====== DATASET RECORDS
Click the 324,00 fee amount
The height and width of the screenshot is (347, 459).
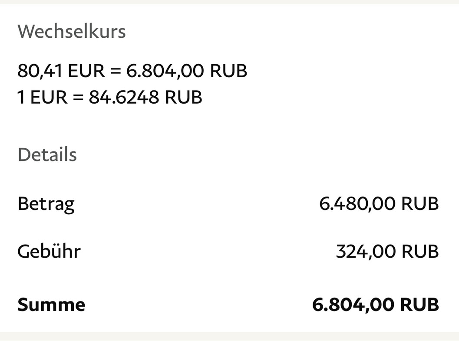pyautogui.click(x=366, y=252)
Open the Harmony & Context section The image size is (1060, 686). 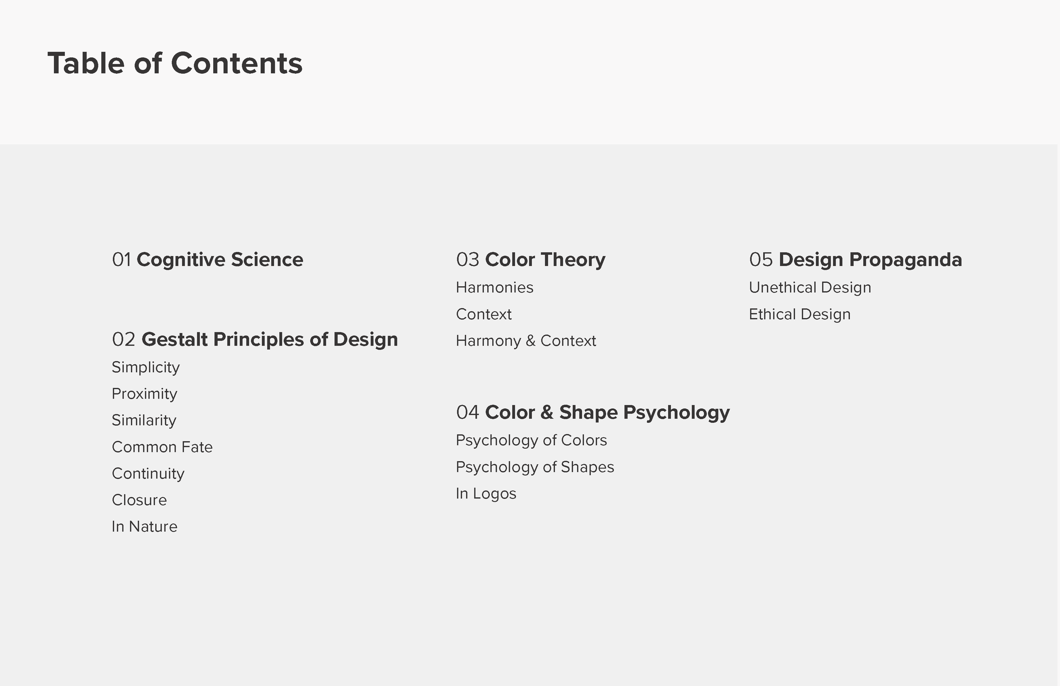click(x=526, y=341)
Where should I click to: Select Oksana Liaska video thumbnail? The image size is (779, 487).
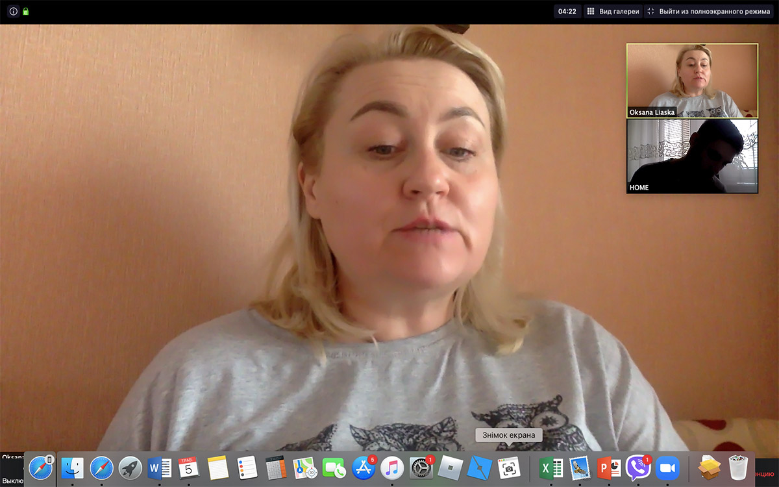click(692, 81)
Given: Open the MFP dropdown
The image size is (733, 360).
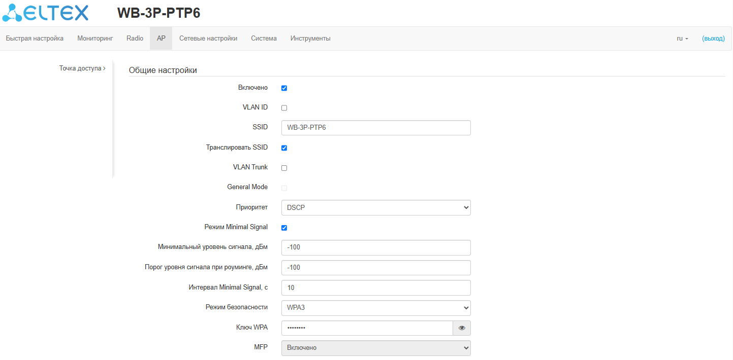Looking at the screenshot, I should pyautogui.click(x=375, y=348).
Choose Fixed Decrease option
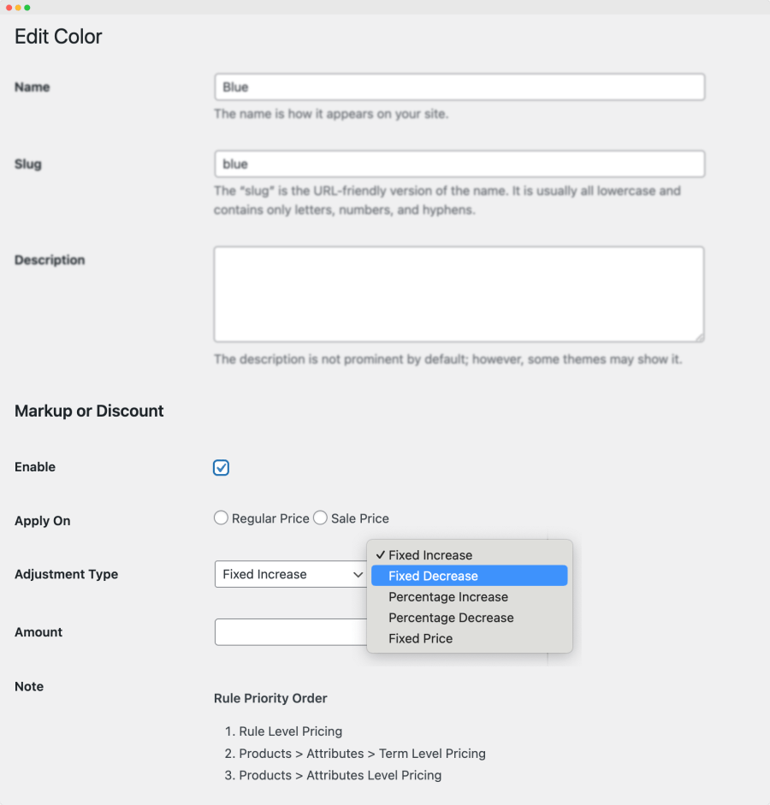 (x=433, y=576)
============
§ **EXERCISE**: Reproduce the records from the line containing "Given: Open the MFP dropdown" through the end of the records, substituting "menu" for "dropdown" and leaving everything else unchanged. Omit the pictures.

§ **COMPLETE ANSWER**:
Given: Open the MFP menu
The image size is (733, 360).
Looking at the screenshot, I should pyautogui.click(x=375, y=348).
Choose Fixed Decrease option
 (x=433, y=576)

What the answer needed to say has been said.